- _PROBLEM REQUIREMENTS_
Copy out only the span from the line with "Task: Click the 道路 road layer icon" to the end of the data, both ends kept, word for word.

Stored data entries
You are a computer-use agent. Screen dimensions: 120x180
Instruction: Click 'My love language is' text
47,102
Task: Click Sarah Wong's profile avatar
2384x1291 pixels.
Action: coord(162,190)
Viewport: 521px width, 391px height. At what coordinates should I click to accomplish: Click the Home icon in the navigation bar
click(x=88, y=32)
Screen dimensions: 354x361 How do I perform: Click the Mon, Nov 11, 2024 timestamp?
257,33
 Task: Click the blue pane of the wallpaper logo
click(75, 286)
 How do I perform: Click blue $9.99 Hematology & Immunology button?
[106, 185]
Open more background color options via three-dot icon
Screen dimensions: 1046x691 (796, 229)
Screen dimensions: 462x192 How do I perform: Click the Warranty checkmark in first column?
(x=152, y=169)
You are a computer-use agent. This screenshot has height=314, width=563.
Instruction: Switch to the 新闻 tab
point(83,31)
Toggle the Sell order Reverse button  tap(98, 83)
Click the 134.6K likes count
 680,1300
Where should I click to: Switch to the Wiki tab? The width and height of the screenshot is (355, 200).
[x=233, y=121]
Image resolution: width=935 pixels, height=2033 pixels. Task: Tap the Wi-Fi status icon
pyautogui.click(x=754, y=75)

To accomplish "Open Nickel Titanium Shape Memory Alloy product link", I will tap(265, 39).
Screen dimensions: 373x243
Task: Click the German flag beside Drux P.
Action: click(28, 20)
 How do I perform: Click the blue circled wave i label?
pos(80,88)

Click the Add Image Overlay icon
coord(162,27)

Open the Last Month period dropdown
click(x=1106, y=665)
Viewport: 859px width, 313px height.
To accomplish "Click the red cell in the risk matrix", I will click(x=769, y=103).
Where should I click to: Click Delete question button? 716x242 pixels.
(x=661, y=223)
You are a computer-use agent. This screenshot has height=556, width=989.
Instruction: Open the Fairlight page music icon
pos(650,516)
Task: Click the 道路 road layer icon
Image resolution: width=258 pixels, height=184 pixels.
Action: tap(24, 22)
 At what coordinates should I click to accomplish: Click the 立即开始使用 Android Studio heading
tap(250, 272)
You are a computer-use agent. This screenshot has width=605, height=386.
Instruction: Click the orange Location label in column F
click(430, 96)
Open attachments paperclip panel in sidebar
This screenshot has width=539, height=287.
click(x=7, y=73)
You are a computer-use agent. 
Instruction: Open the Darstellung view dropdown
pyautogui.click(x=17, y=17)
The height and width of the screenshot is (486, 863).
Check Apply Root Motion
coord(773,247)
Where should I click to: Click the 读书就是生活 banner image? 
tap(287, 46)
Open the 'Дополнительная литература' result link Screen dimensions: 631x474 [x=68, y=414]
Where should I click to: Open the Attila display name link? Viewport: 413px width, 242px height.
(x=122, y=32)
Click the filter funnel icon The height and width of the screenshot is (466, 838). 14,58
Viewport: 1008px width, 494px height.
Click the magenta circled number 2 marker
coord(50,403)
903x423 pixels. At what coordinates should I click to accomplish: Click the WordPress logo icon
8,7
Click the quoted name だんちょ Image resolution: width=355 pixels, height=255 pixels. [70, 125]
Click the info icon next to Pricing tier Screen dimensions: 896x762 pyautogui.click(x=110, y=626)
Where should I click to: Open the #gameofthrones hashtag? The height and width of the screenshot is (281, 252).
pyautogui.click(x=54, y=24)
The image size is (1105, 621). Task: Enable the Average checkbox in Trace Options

- _WRITTEN SOLUTION_
Task: Click the 道路 road layer icon
Image resolution: width=258 pixels, height=184 pixels.
Action: tap(24, 22)
 At what coordinates should I click to accomplish: Click the 立即开始使用 Android Studio heading
tap(250, 272)
You are a computer-use agent. This screenshot has width=605, height=386.
Instruction: Click the orange Location label in column F
click(430, 96)
Open attachments paperclip panel in sidebar
This screenshot has width=539, height=287.
click(x=7, y=73)
You are a computer-use agent. 
Instruction: Open the Darstellung view dropdown
pyautogui.click(x=17, y=17)
The height and width of the screenshot is (486, 863).
Check Apply Root Motion
coord(773,247)
Where should I click to: Click the 读书就是生活 banner image? 
tap(287, 46)
Open the 'Дополнительная литература' result link Screen dimensions: 631x474 [x=68, y=414]
Where should I click to: Open the Attila display name link? Viewport: 413px width, 242px height.
(x=122, y=32)
Click the filter funnel icon The height and width of the screenshot is (466, 838). 14,58
Viewport: 1008px width, 494px height.
Click the magenta circled number 2 marker
coord(50,403)
903x423 pixels. At what coordinates should I click to accomplish: Click the WordPress logo icon
8,7
Click the quoted name だんちょ Image resolution: width=355 pixels, height=255 pixels. [70, 125]
Click the info icon next to Pricing tier Screen dimensions: 896x762 pyautogui.click(x=110, y=626)
Where should I click to: Open the #gameofthrones hashtag? The height and width of the screenshot is (281, 252).
pyautogui.click(x=54, y=24)
The image size is (1105, 621). Task: Enable the Average checkbox in Trace Options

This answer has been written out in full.